I say that because the risks are real, and high. I say that because these powerful chemicals do a wide variety of mysterious things we know very little about. We know that whatever they do, they impact a lot of biological systems in the body besides just the symptoms. We know that because of movement disorders, diabetes, weight gain, hormonal changes, all directly correlated to the AP.
Emergency rooms are great places for APs. Quick calming, quick control. For longterm patients though, I am more hesitant. There are other safer more benign, yet equally effective, choices to try first.
What really bothers me is that if the reason for prescribing an AP is any of these....
-mood stability
-depression
-mania
-agitation
-sleep
-anxiety
....there are some very good plant medicines that have the same or better potential as the APs, except with near zero toxicity, very low almost nonexistent risk, and very low almost nonexistent side effects, with the additional side benefit of having multiple other built in mechanisms to improve a wide variety of health issues independent of the symptoms at hand.In some cases, APs are the only thing that work. In those cases it becomes a personal benefit/risk decision whether to stay with it or not. If nothing else works, then it makes sense. The thing is, not many people can say they have truly given more benign approaches a good try. Most don't know a darn thing about plant medicines except maybe the St Johns Wort and ginkgo biloba on the shelf at WalMart. Very sad. Those two plants by the way, as popular as they are, are losers compared to the ones I'm talking about.

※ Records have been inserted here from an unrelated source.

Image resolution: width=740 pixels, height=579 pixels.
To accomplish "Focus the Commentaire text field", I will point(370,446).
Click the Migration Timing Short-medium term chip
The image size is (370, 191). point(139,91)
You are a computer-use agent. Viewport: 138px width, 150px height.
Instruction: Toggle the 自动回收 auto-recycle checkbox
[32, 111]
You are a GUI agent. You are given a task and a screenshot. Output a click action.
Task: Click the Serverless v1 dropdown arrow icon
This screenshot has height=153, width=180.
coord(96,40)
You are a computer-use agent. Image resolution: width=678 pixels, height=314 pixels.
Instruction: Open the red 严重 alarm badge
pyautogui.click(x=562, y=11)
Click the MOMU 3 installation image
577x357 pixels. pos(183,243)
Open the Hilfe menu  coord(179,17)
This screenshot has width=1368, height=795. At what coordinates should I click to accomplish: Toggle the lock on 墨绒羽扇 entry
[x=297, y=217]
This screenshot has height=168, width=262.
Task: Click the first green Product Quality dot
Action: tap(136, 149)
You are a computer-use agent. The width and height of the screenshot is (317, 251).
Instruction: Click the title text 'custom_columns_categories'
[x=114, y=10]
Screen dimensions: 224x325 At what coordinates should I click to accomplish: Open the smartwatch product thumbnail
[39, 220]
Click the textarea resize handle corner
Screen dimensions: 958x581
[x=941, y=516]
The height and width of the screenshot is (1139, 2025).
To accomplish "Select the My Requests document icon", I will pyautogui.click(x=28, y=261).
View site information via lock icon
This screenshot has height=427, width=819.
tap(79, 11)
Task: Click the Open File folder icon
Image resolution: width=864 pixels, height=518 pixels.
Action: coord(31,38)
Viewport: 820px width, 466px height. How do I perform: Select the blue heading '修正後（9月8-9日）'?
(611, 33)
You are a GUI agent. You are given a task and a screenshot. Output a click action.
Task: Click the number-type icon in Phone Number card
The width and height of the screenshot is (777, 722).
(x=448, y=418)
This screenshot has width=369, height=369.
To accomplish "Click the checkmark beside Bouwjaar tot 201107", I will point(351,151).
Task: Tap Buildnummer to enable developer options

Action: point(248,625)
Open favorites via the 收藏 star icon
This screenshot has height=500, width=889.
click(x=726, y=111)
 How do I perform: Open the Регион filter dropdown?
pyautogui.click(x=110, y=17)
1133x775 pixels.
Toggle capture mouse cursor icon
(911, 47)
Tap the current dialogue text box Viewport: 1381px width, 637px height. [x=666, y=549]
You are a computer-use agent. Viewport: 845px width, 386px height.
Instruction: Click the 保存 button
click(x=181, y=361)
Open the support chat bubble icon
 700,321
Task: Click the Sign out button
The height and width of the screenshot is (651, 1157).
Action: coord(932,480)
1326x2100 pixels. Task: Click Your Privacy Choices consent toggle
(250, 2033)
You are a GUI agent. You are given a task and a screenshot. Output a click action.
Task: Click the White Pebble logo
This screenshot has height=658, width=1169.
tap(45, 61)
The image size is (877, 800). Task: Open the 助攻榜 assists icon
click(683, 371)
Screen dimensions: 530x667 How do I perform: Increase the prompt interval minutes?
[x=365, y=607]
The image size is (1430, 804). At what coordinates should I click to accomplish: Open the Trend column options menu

With such better choices available to patients, it boggles my mind to see them blindly accept a doctor's prescription. I saw that happen the other day at work. A woman was prescribed something by her doctor to calm her down. I asked her what it was. She didn't know. She didn't know! She said it must be good because it was a prescription.
Meanwhile, just down the street at the health food store, is a bottle of something as good or better than the prescription, that costs less than $10.
It's so sad how America has been dumbed down over recent years. It's a tragedy patients do not take a more proactive role in their own care and education.